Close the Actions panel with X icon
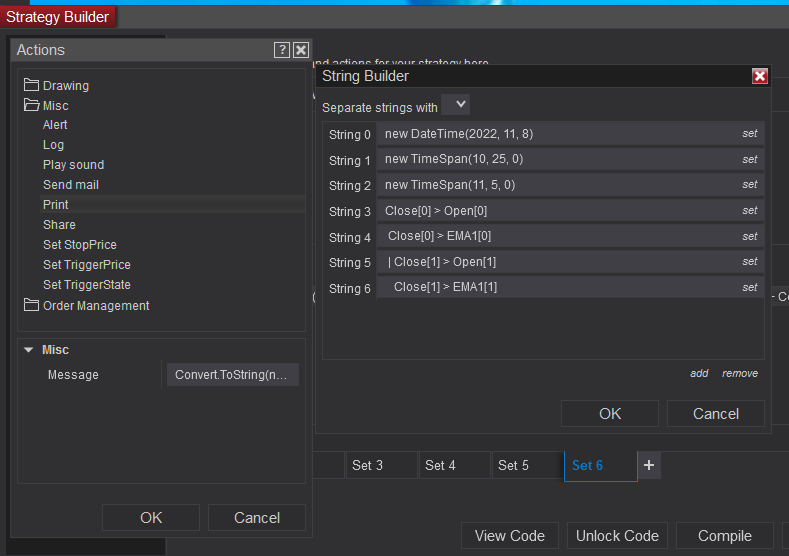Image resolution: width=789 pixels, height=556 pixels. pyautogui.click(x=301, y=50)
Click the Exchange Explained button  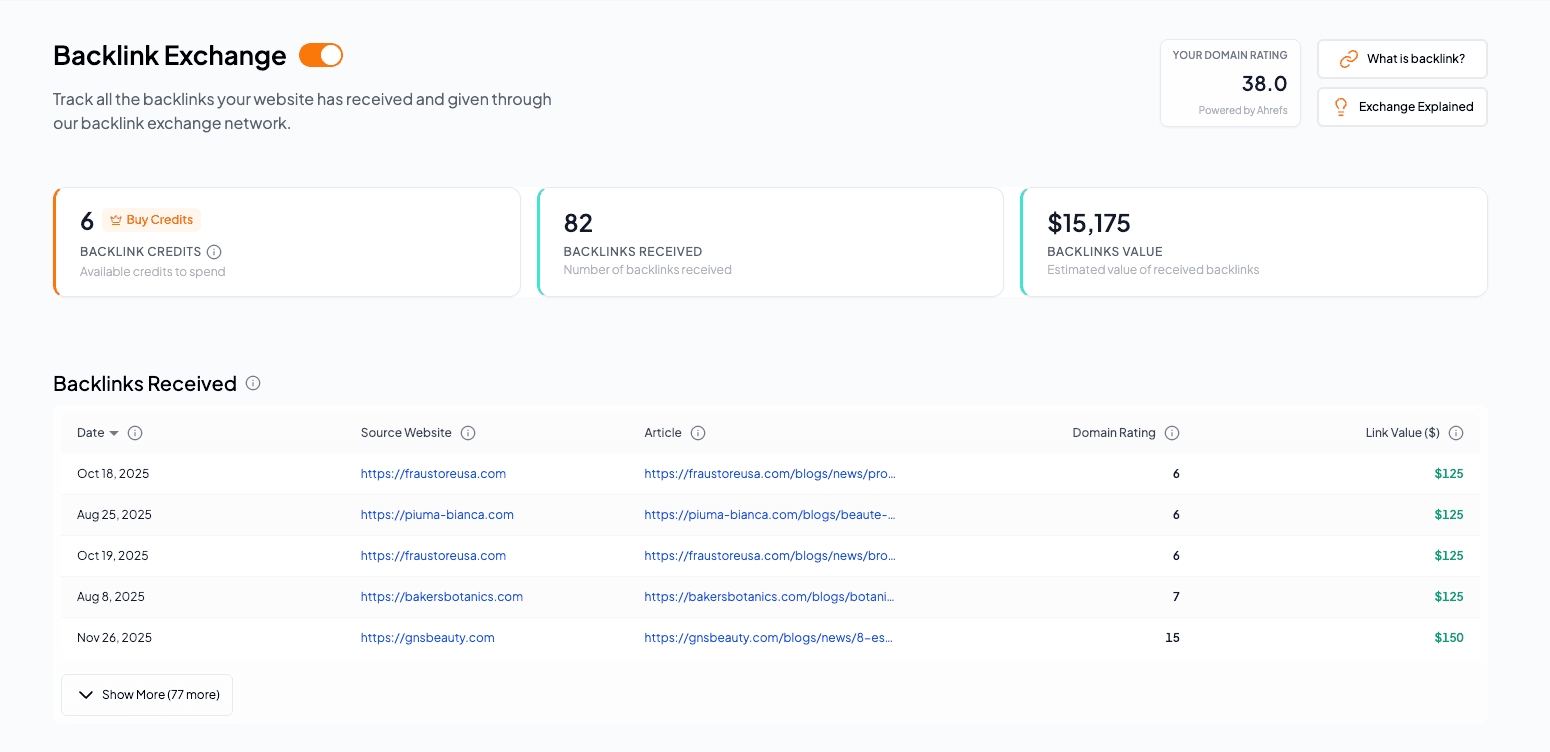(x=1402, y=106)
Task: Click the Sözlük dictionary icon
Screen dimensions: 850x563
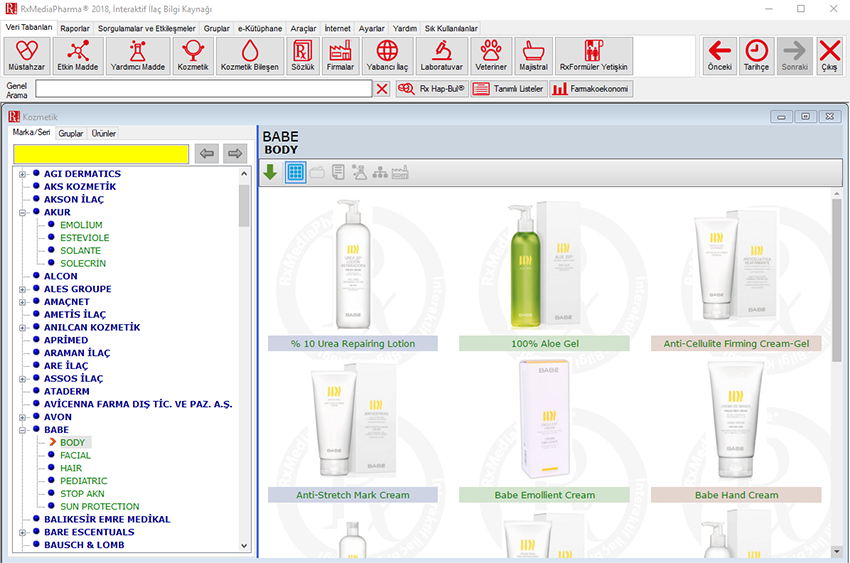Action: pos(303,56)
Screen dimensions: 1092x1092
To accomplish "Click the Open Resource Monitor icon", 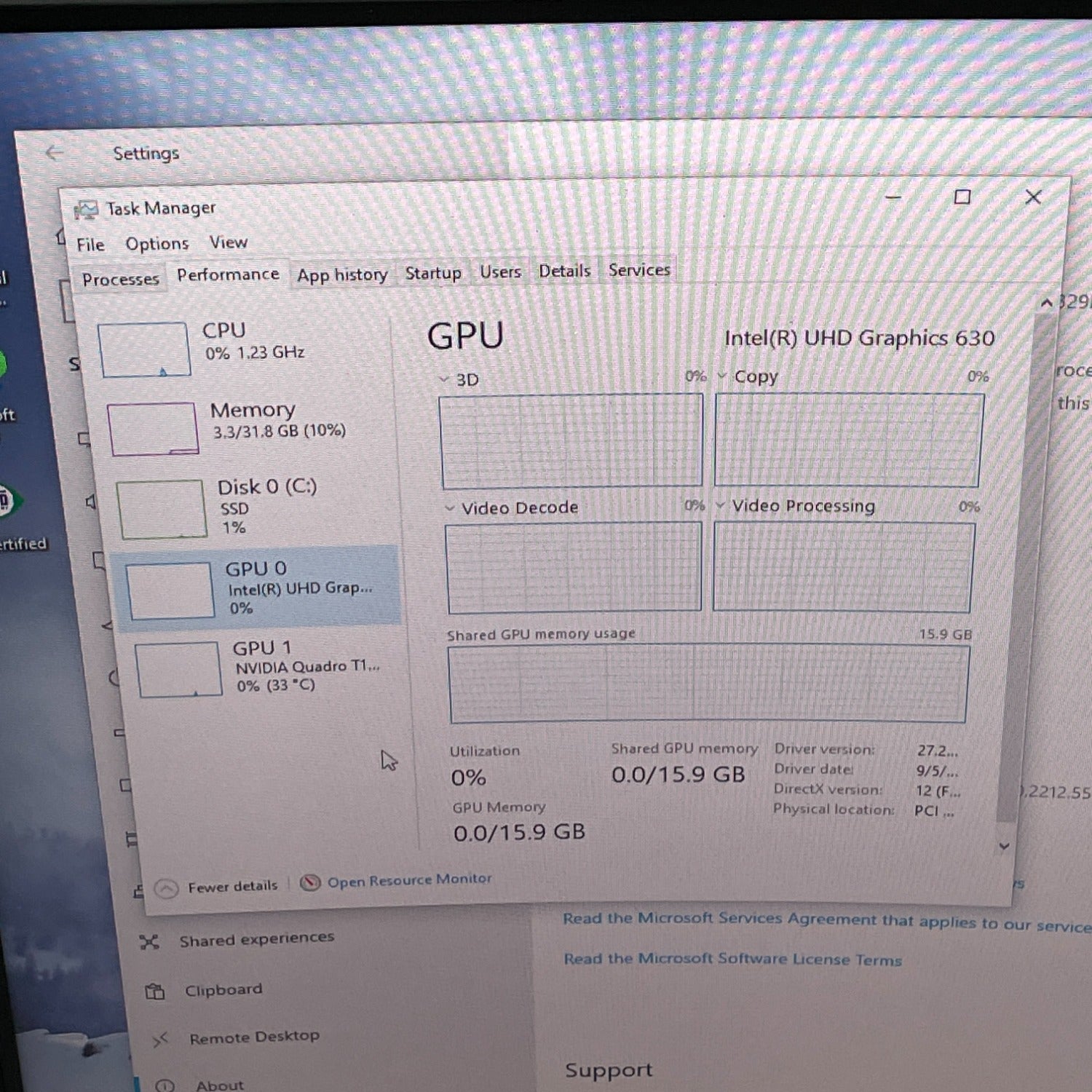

───

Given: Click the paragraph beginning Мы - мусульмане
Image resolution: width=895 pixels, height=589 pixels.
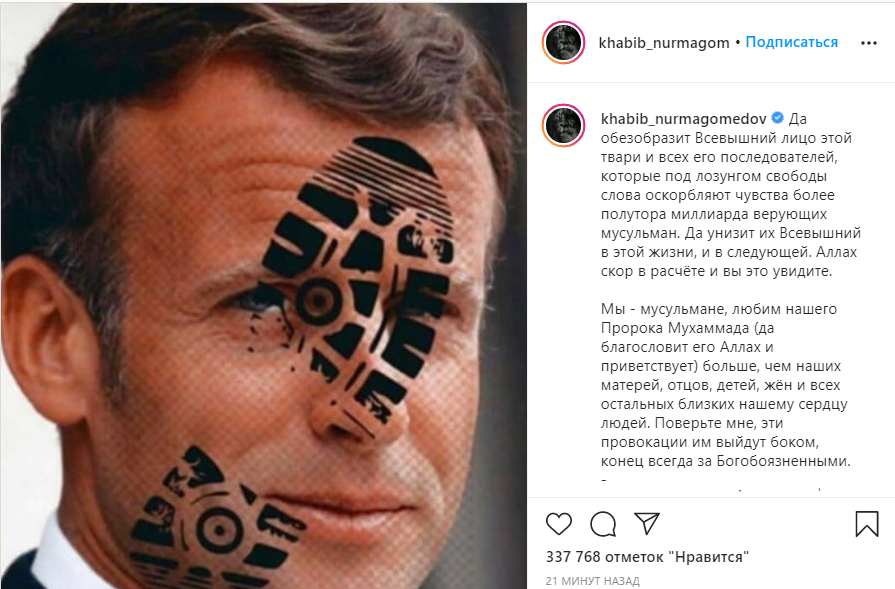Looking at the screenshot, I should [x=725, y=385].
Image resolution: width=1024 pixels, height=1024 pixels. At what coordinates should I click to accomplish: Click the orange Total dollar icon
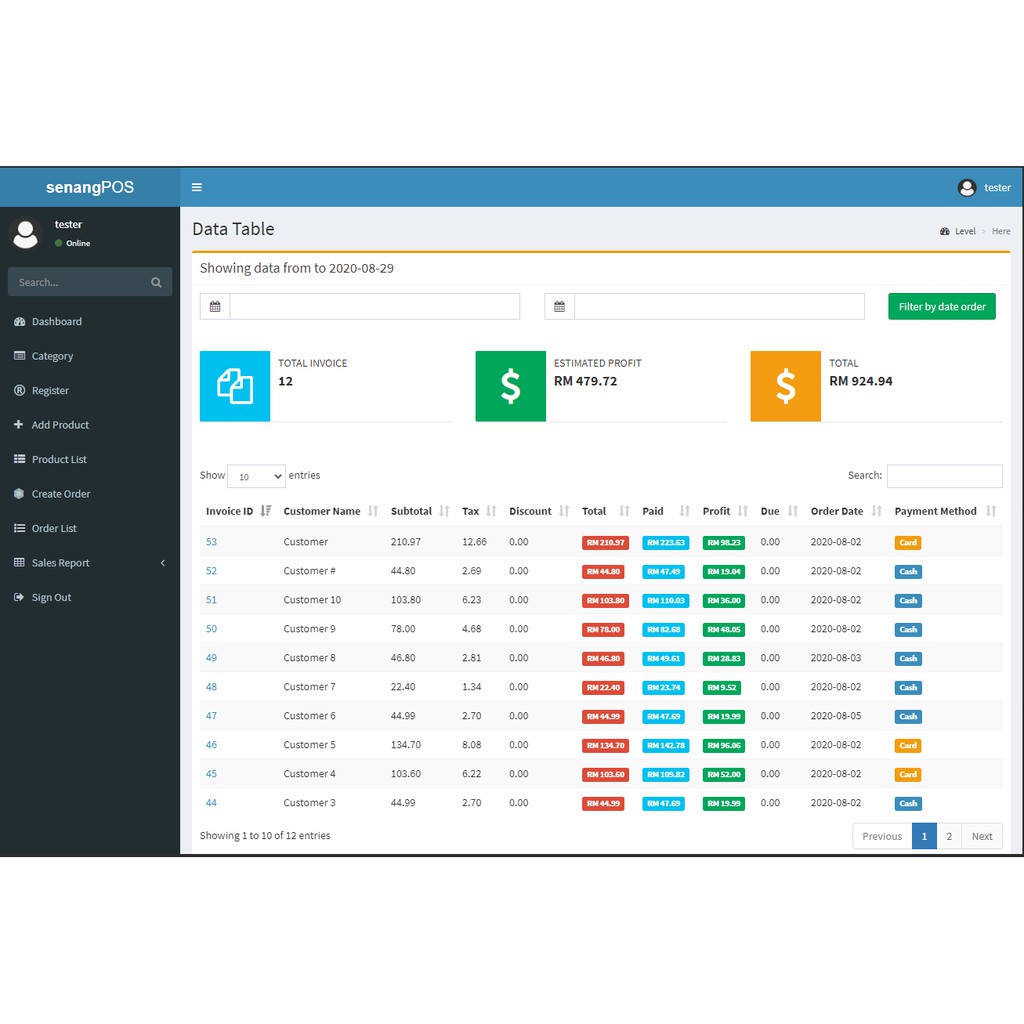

───

Everything above from the line that has "Screen dimensions: 1092x1092" down to the line that has "the Open Resource" should be output exactly, with both of those lines included. Leave the pictures behind.

:: Answer box ::
Screen dimensions: 1092x1092
To accomplish "Click the Open Resource Monitor icon", 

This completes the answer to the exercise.